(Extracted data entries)
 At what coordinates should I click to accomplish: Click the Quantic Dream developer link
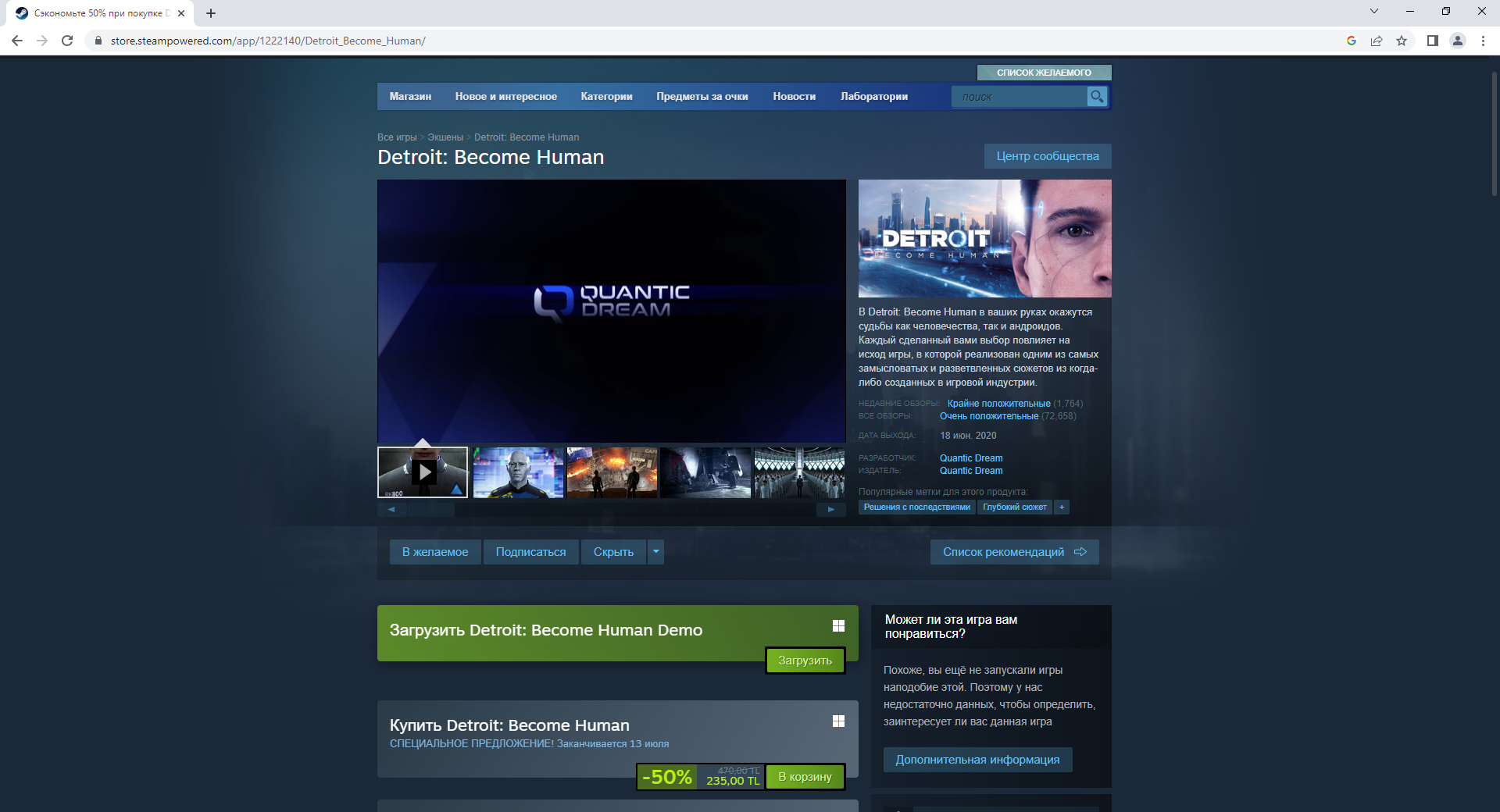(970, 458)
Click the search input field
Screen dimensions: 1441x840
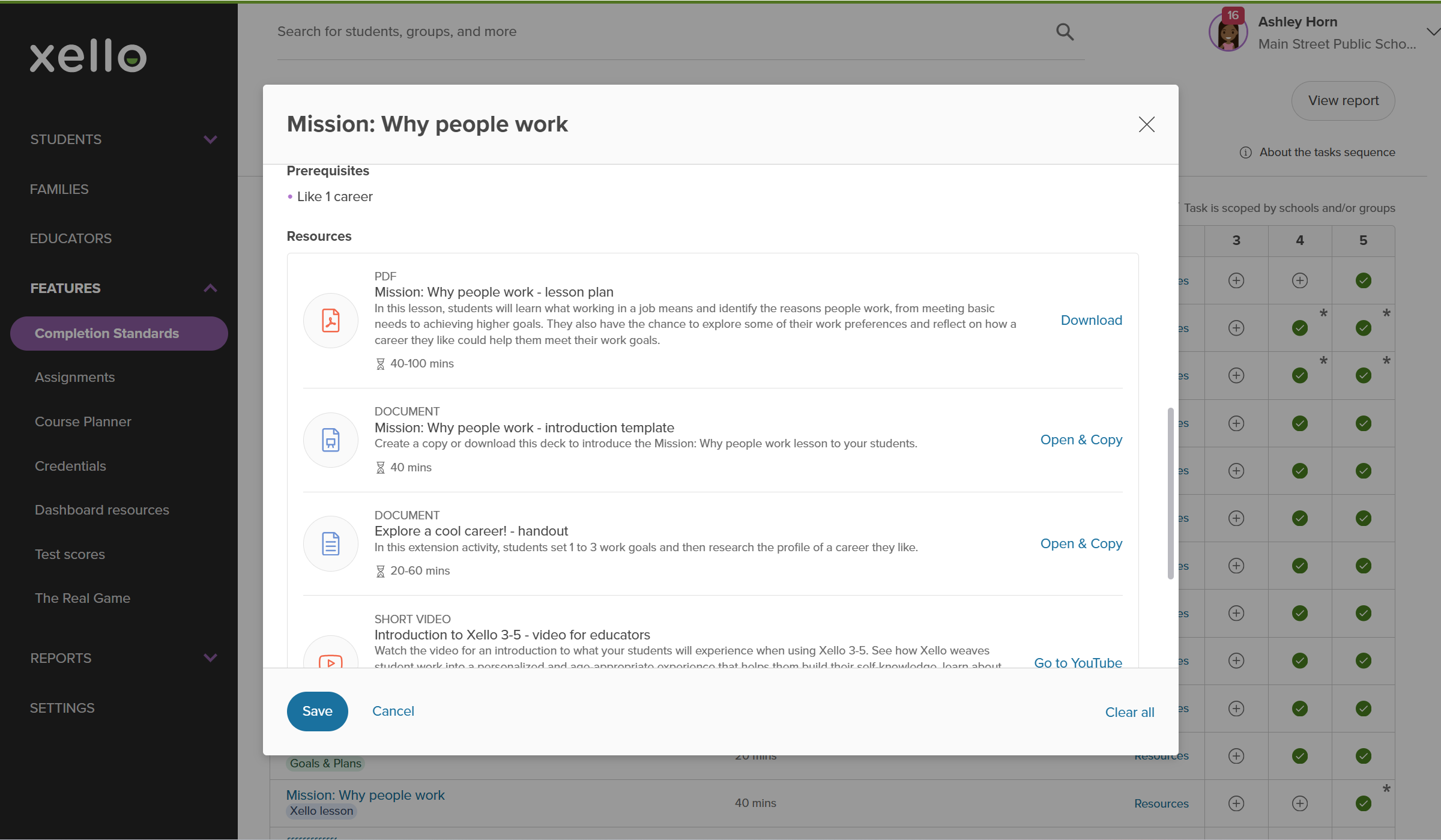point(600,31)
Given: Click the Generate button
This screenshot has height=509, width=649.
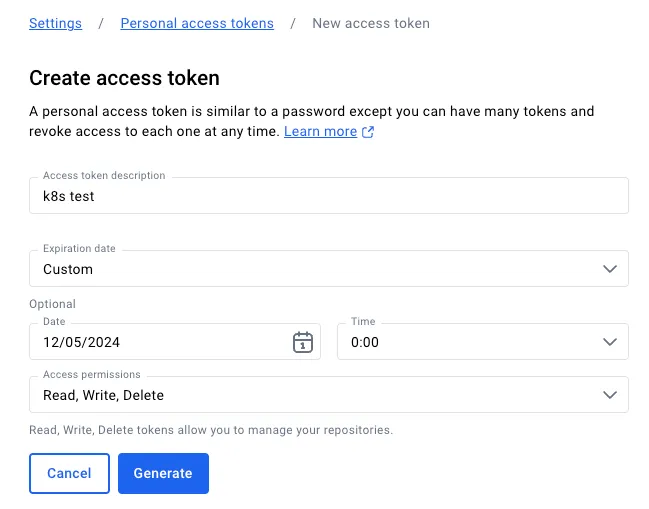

Work to be completed -
From the first line to the last, write out the data exactly, omitting any pictures.

Task result -
 At what coordinates should I click to accomplish: Click the Quantic Dream developer link
(970, 458)
Click the search input field
Screen dimensions: 1441x840
point(600,31)
Given: Click the Generate button
This screenshot has height=509, width=649.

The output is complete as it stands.